Big-O#

TL;DR

Asymptotic analysis is a mathematical method used to describe the behavior of data structures and algorithms as the input size approaches infinity. It is a way of analyzing the computational cost of algorithms in terms of their efficiency and scalability.

In asymptotic analysis, we typically focus on the worst-case scenario of an algorithm, which is the scenario in which the algorithm takes the longest time to execute. We use big-O notation to express the upper bound of the computational cost in terms of the input size.

For example, if we have an algorithm that takes \(2n^2 + 3n + 1\) operations to complete a task, we can express its time complexity as \(O(n^2)\).

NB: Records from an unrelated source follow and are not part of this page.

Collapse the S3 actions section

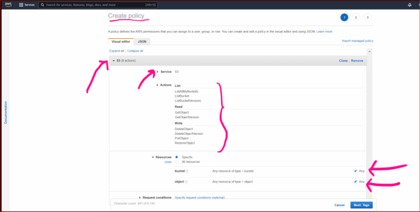[x=114, y=60]
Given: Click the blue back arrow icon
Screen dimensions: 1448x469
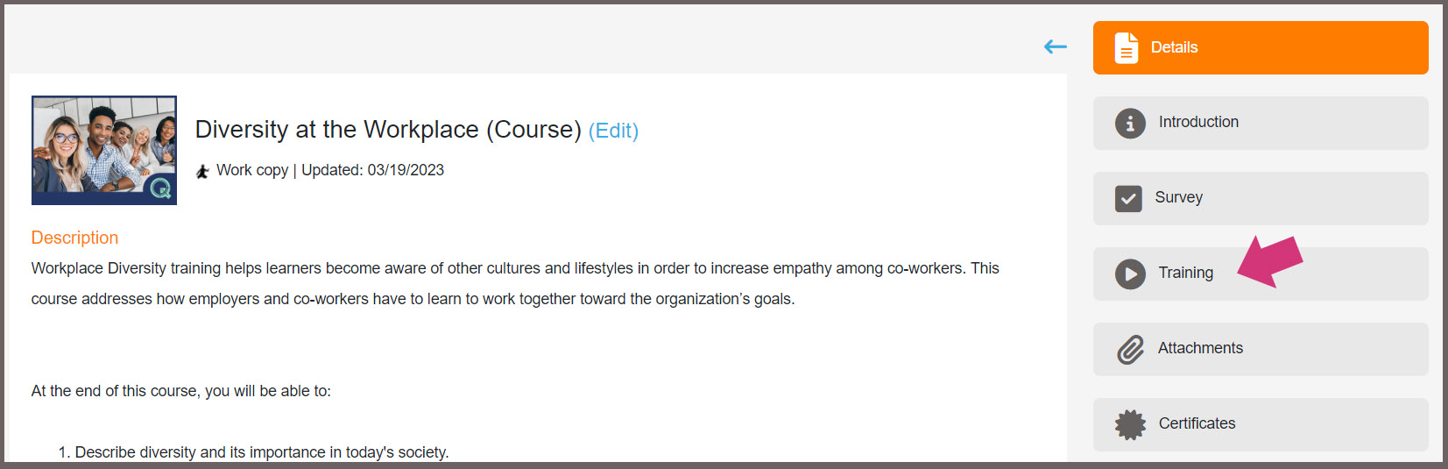Looking at the screenshot, I should pos(1056,47).
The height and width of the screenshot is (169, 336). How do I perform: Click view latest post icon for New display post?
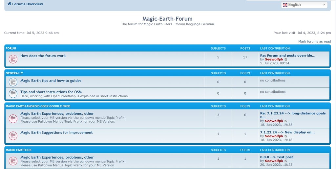pyautogui.click(x=286, y=136)
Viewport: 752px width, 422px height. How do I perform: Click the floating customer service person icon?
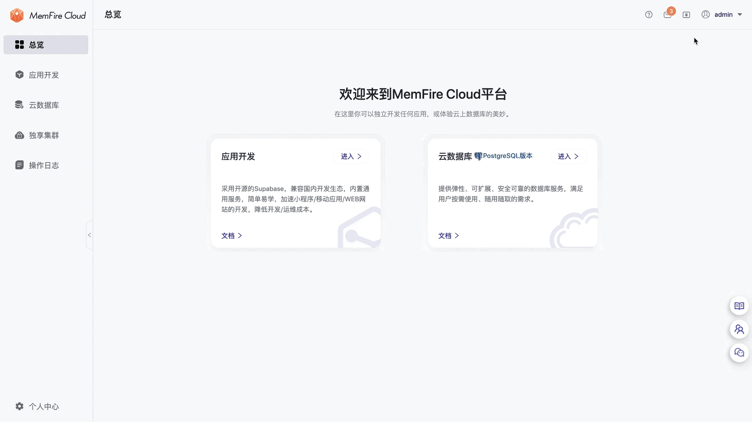pyautogui.click(x=739, y=329)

This means that as the input size grows, the computational cost of the algorithm will grow no faster than the quadratic function of n.

Asymptotic analysis is important in data structures and algorithms because it helps us understand how efficient and scalable they are. By analyzing the time and space complexity of an algorithm, we can make informed decisions about which algorithms and data structures to use in different scenarios.

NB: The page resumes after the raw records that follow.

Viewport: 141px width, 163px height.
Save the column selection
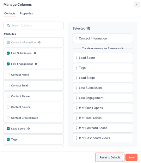click(x=131, y=157)
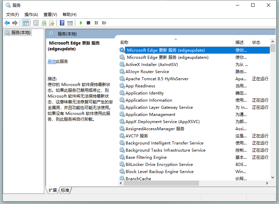
Task: Start the selected service with the play icon
Action: pos(81,23)
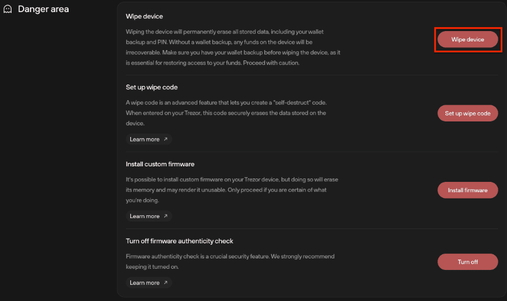Screen dimensions: 507x301
Task: Click the custom firmware warning description
Action: (x=230, y=190)
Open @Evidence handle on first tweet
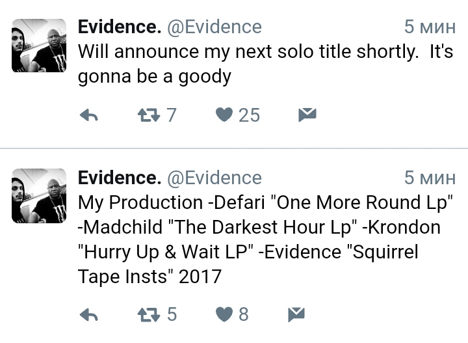The height and width of the screenshot is (343, 468). [x=215, y=27]
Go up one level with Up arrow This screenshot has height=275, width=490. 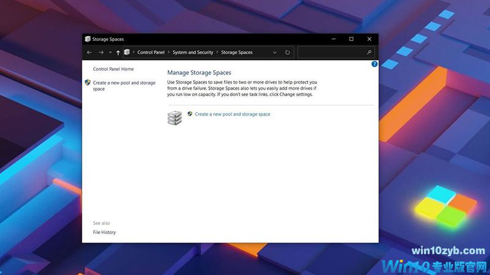(x=118, y=53)
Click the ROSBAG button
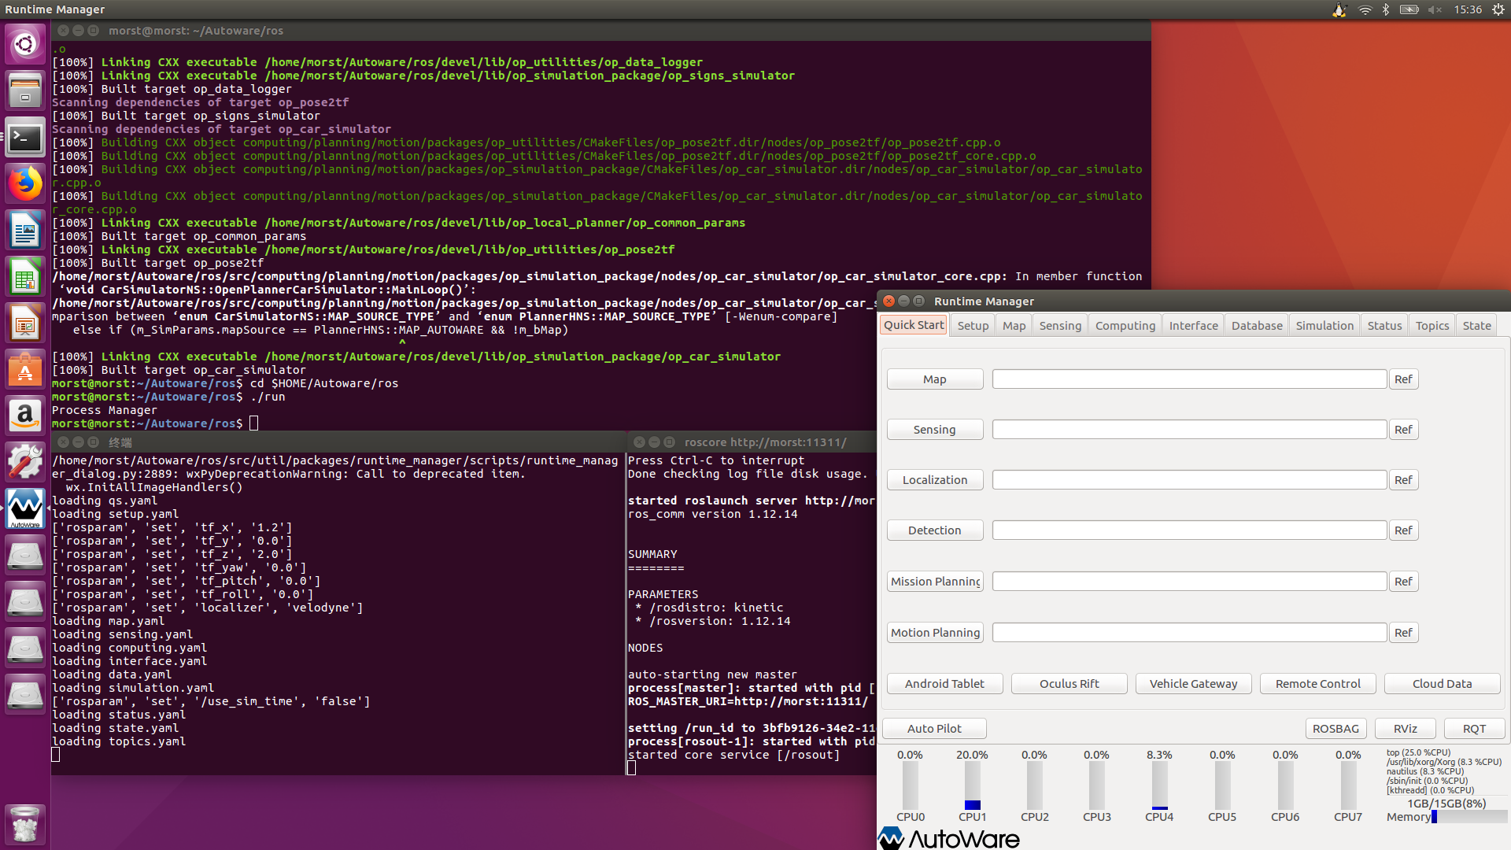1511x850 pixels. (x=1335, y=729)
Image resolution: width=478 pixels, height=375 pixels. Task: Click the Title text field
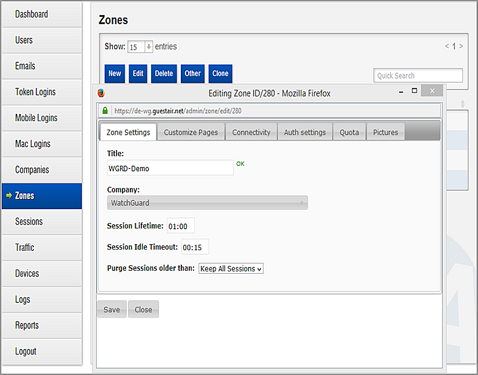click(x=170, y=168)
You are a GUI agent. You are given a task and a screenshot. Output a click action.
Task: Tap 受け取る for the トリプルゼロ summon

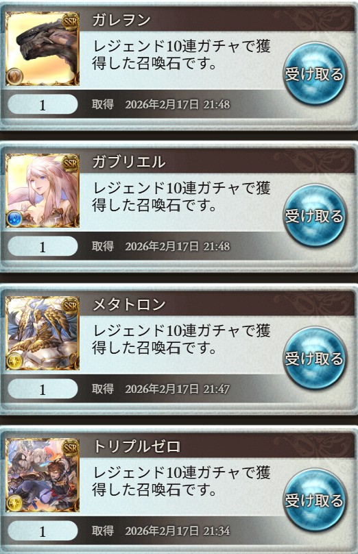pos(314,501)
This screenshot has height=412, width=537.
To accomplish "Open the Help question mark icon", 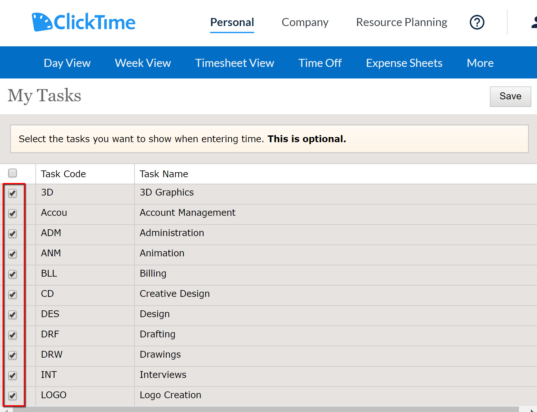I will [477, 22].
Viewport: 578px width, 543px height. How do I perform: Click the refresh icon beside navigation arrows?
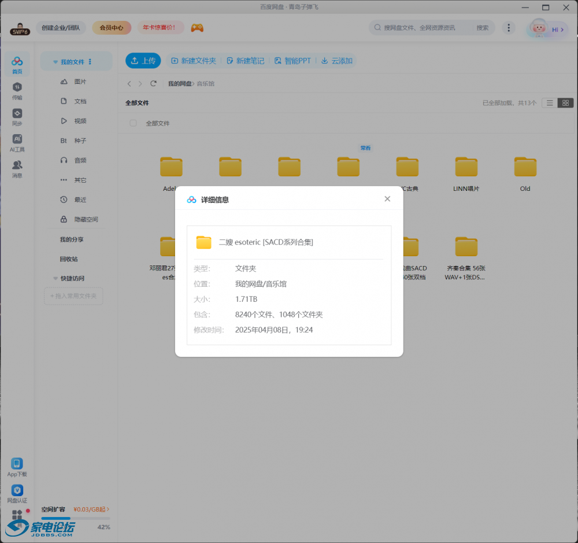[x=153, y=84]
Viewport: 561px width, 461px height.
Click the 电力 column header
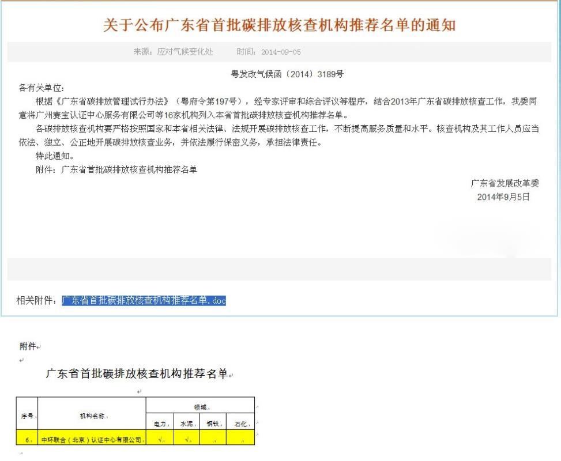[159, 424]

For example, if we have a large dataset, we may want to choose an algorithm with a lower time complexity even if it has a higher space complexity. Conversely, if we have limited memory resources, we may choose a data structure with lower space complexity even if it has a higher time complexity.

Overall, asymptotic analysis is a powerful tool for analyzing the efficiency and scalability of data structures and algorithms, and is essential for developing high-performance software systems.

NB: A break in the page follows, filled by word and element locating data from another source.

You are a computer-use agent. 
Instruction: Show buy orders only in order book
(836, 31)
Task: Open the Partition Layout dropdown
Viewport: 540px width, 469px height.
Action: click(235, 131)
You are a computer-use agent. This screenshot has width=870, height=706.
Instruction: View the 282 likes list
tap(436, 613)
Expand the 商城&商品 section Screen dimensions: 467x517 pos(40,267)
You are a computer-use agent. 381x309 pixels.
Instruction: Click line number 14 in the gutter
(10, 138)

https://era86.github.io/assets/images/posts/big-o-chart.png

The story so far…#

Can measure actual runtime to compare algorithms

  • however, runtime is noisy (highly sensitive to hardware/software and implementation details)

Can count instructions to compare algorithms

  • can define \(T(n)\), which depends on the input size

  • for large inputs, our focus should be on the dominant terms of \(T(n)\)

Inline Math#

Sequence

also known as a progression, is a successive arrangement of numbers in an order according to some specific rules

gfg

  • Depending upon the number of terms in a sequence, it is classified into two types, namely a finite sequence and an infinite sequence.

examples

  • finite arithmetic sequence: \(3, 5, 7, 9, 11\)

  • infinite geometric sequence: \(2, 4, 8, 16, …… \)

Series

formed by adding the elements of a sequence

gfg

  • Depending on whether the sequence is finite or infinite, the series can be either finite or infinite.

examples

  • finite arithmetic series: \(3 + 5 + 7 + 9 + 11\)

  • infinite geometric series: \(2 + 4 + 8 + 16 + …… \)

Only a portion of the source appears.